ARM PCI/MSI KVM passthrough with GICv2M

From: Eric Auger
Date: Fri Feb 05 2016 - 12:33:06 EST


Hi Alex,

I tried to sketch a proposal for guaranteeing the IRQ integrity when
doing ARM PCI/MSI passthrough with ARM GICv2M msi-controller. This is
based on extended VFIO group viability control, as detailed below.

As opposed to ARM GICv3 ITS, this MSI controller does *not* support IRQ
remapping. It can expose 1 or more 4kB MSI frame. Each frame contains a
single register where the msi data is written.

I would be grateful to you if you could tell me whether it makes any sense.

Thanks in advance

Best Regards

Eric


1) GICv2m with a single 4kB single frame
all devices having this msi-controller as msi-parent share this
single MSI frame. Those devices can work on behalf of the host
or work on behalf of 1 or more guests (KVM assigned devices). We
must make sure either the host only or 1 single VM can access to the
single frame to guarantee interrupt integrity: a device assigned
to 1 VM should not be able to trigger MSI targeted to the host
or another VM.

I would propose to extend the VFIO notion of group viability.
Currently a VFIO group is viable if:
all devices belonging to the same group are bound to a VFIO driver
or unbound.

Let's imagine we extend the viability check as follows:

0) keep the current viable check: all the devices belonging to
the group must be vfio bound or unbound.
1) retrieve the MSI parent of the device and list all the
other devices using that MSI controller as MSI-parent (does not
look straightforward):
2) they must be VFIO driver bound or unbound as well (meaning
they are not used by the host). If not, reject device attachment
- in case they are VFIO bound (a VFIO group is set):
x if all VFIO containers are the same as the one of the device's
we try to attach, that's OK. This means the other devices
use different IOMMU mappings, eventually will target the
MSI frame but they all work for the same user space client/VM.
x 1 or more devices has a different container than the device
under attachment:
It works on behalf of a different user space client/VM,
we can't attach the new device. I think there is a case however
where severals containers can be opened by a single QEMU.

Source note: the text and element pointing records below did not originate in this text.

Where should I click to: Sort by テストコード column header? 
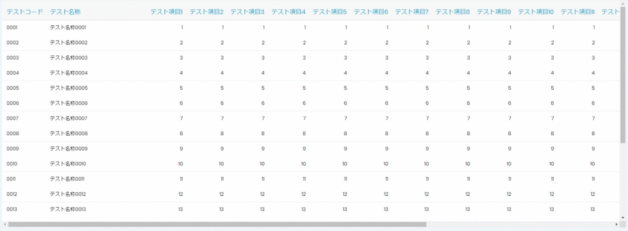click(x=25, y=12)
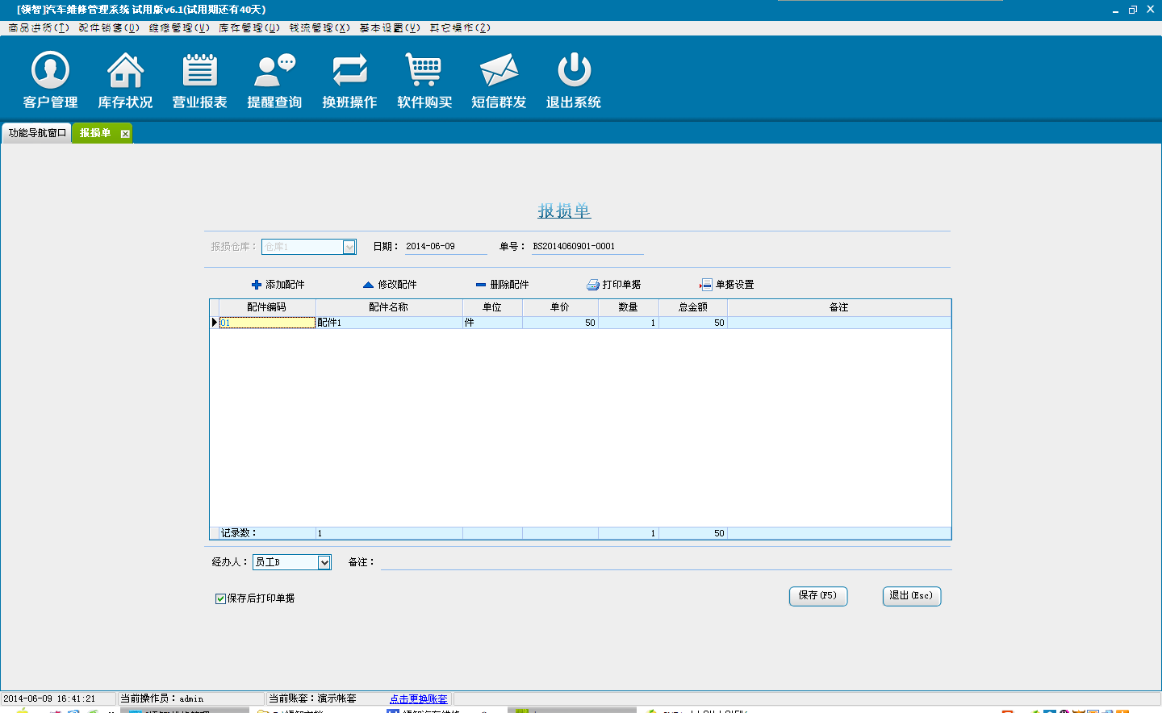This screenshot has width=1162, height=713.
Task: Click 添加配件 to add a part
Action: pyautogui.click(x=278, y=285)
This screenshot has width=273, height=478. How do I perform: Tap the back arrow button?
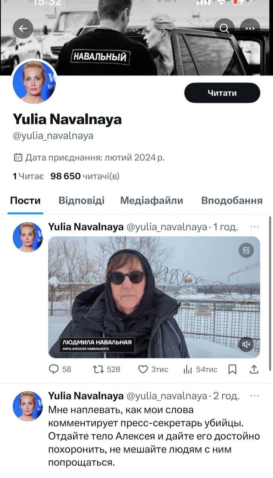tap(23, 29)
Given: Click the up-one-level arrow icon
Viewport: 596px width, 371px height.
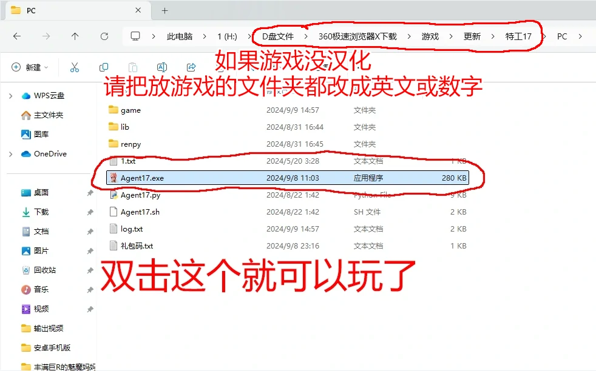Looking at the screenshot, I should click(x=75, y=36).
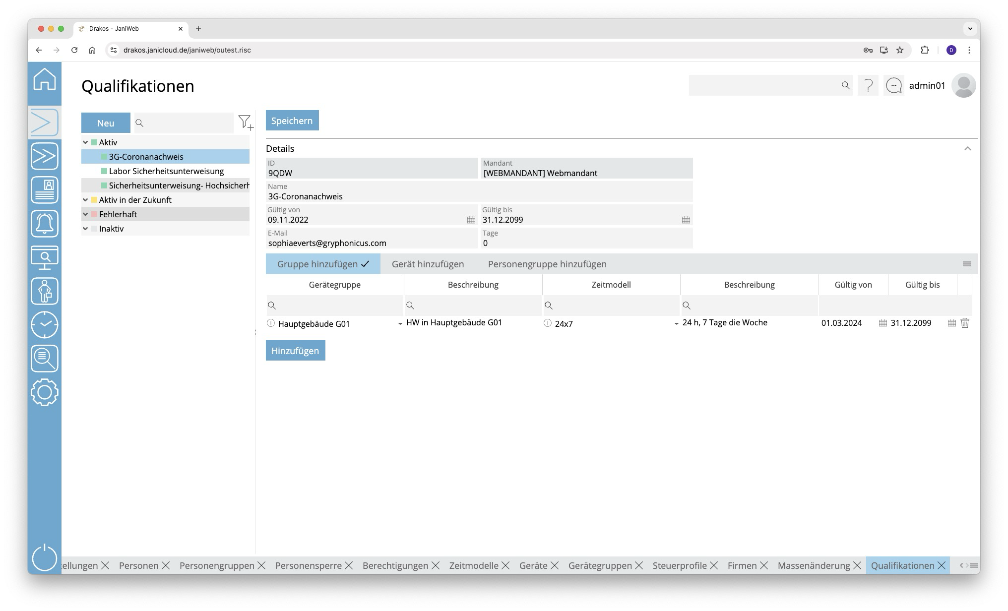Open the settings gear sidebar icon
Viewport: 1008px width, 611px height.
[x=45, y=392]
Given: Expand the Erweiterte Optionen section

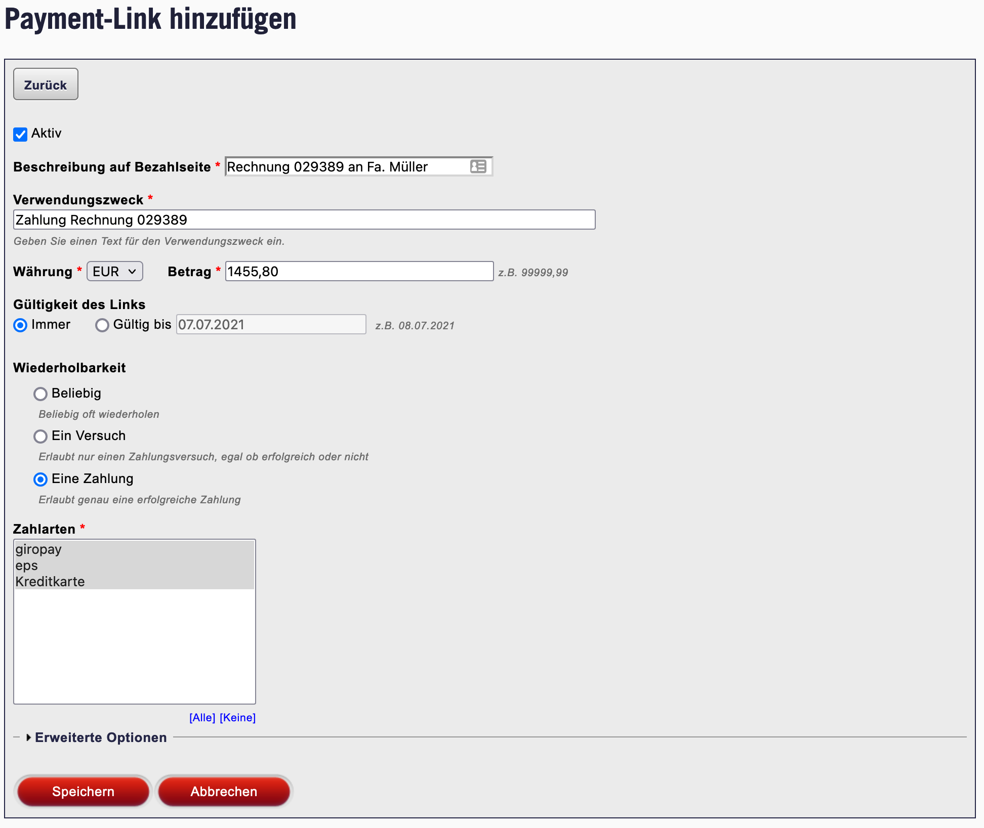Looking at the screenshot, I should coord(100,737).
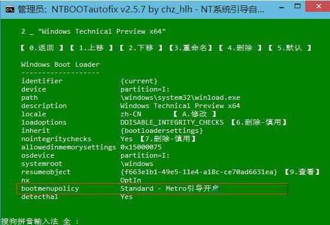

Of course the dynamic aspects, ie a new device showing up or an unbind
event bring significant complexity.

2) GICv2M with multiple 4kB frames
Each msi-frame is enumerated as msi-controller. The device tree
statically defines which device is attached to each msi frame.
In case devices are assigned we cannot change this attachment
anyway since there might be physical contraints behind.
So devices likely to be assigned to guests should be linked to a
different MSI frame than devices that are not.

I think extended viability concept can be used as well.

This model still is not ideal: in case we have a SR-IOV device
plugged onto an host bridge attached to a single MSI parent you won't
be able anyway to have 1 Virtual Function working for host and 1 VF
working for a guest. Only Interrupt translation (ITS) will bring that
feature.

3) GICv3 ITS
This one supports interrupt translation service ~ Intel
IRQ remapping.
This means a single frame can be used by all devices. A deviceID is
used exclusively by the host or a guest. I assume the ITS driver
allocates/populates deviceid interrupt translation table featuring
separate LPI spaces ie by construction different ITT cannot feature
same LPIs. So no need to do the extended viability test.

The MSI controller should have a property telling whether
it supports interrupt translation. This kind of property currently
exists on IOMMU side for INTEL remapping.